Your goal:
Transcribe, exactly and in full, every line from the one including "Entrance Doors (66, 2304)" to the end of the listing.

Information supplied:
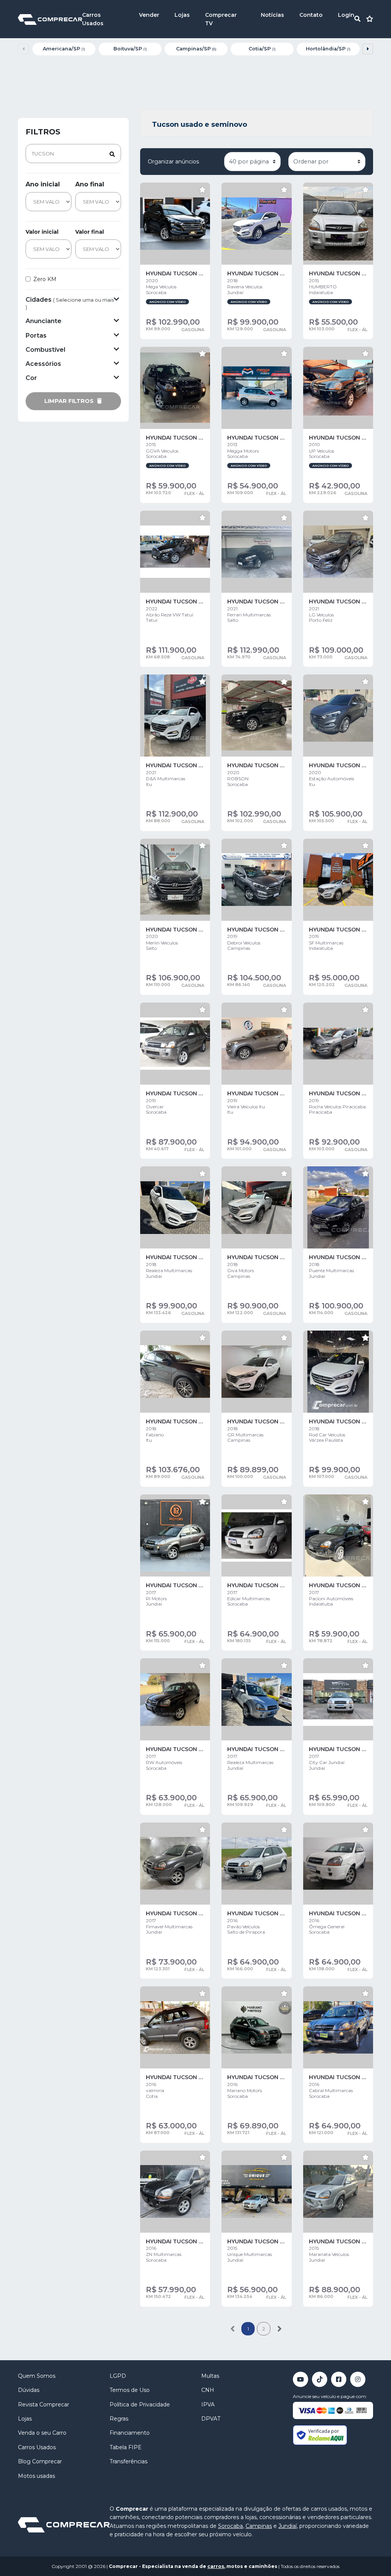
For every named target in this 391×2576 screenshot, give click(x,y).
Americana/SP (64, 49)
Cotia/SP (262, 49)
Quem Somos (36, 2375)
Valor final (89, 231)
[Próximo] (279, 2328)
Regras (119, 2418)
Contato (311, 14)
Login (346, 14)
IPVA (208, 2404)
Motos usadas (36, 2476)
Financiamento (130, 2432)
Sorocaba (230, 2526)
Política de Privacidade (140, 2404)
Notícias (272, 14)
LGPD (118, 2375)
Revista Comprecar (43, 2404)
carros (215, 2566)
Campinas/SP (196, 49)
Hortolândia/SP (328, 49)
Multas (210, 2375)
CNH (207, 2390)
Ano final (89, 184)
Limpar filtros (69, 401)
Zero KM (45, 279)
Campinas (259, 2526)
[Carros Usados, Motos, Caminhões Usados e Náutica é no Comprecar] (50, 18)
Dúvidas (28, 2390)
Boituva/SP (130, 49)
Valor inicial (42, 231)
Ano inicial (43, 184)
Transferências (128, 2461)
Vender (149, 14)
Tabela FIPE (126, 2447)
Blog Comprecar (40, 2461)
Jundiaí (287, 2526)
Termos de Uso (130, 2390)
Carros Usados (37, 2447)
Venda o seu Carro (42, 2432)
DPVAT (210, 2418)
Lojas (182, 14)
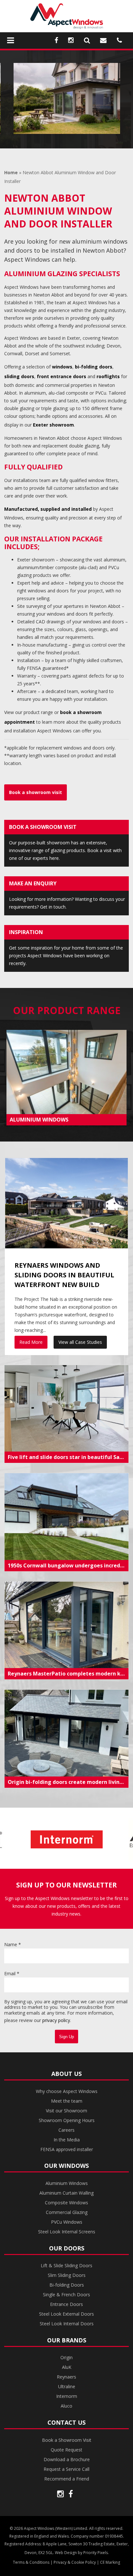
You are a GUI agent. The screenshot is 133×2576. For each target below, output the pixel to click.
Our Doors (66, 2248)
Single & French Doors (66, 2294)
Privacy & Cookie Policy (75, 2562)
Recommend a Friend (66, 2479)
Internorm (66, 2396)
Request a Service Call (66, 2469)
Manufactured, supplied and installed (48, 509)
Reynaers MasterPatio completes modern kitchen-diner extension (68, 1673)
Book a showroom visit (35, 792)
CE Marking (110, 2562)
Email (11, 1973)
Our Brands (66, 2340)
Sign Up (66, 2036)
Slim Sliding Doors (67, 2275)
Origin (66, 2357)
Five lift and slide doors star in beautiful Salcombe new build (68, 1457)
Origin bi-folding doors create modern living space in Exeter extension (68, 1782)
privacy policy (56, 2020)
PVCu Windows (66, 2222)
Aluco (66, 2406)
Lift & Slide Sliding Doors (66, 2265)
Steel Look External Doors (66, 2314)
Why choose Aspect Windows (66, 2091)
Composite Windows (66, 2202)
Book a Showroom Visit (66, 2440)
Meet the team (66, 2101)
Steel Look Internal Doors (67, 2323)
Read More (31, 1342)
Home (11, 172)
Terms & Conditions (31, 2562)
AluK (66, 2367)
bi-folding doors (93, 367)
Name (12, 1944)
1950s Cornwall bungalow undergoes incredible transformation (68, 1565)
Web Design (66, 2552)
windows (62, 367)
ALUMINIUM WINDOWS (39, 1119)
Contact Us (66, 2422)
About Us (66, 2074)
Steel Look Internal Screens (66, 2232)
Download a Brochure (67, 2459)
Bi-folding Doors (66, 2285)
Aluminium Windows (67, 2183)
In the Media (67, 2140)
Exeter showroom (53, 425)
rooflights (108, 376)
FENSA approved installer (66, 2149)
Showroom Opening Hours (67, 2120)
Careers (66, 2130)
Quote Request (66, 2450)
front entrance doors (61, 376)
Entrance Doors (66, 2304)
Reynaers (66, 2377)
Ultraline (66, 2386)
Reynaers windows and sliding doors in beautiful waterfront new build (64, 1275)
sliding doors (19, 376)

Reply to the exercise:
Entrance Doors (66, 2304)
Reynaers (66, 2377)
Ultraline (66, 2386)
Reynaers windows and sliding doors in beautiful waterfront new build (64, 1275)
sliding doors (19, 376)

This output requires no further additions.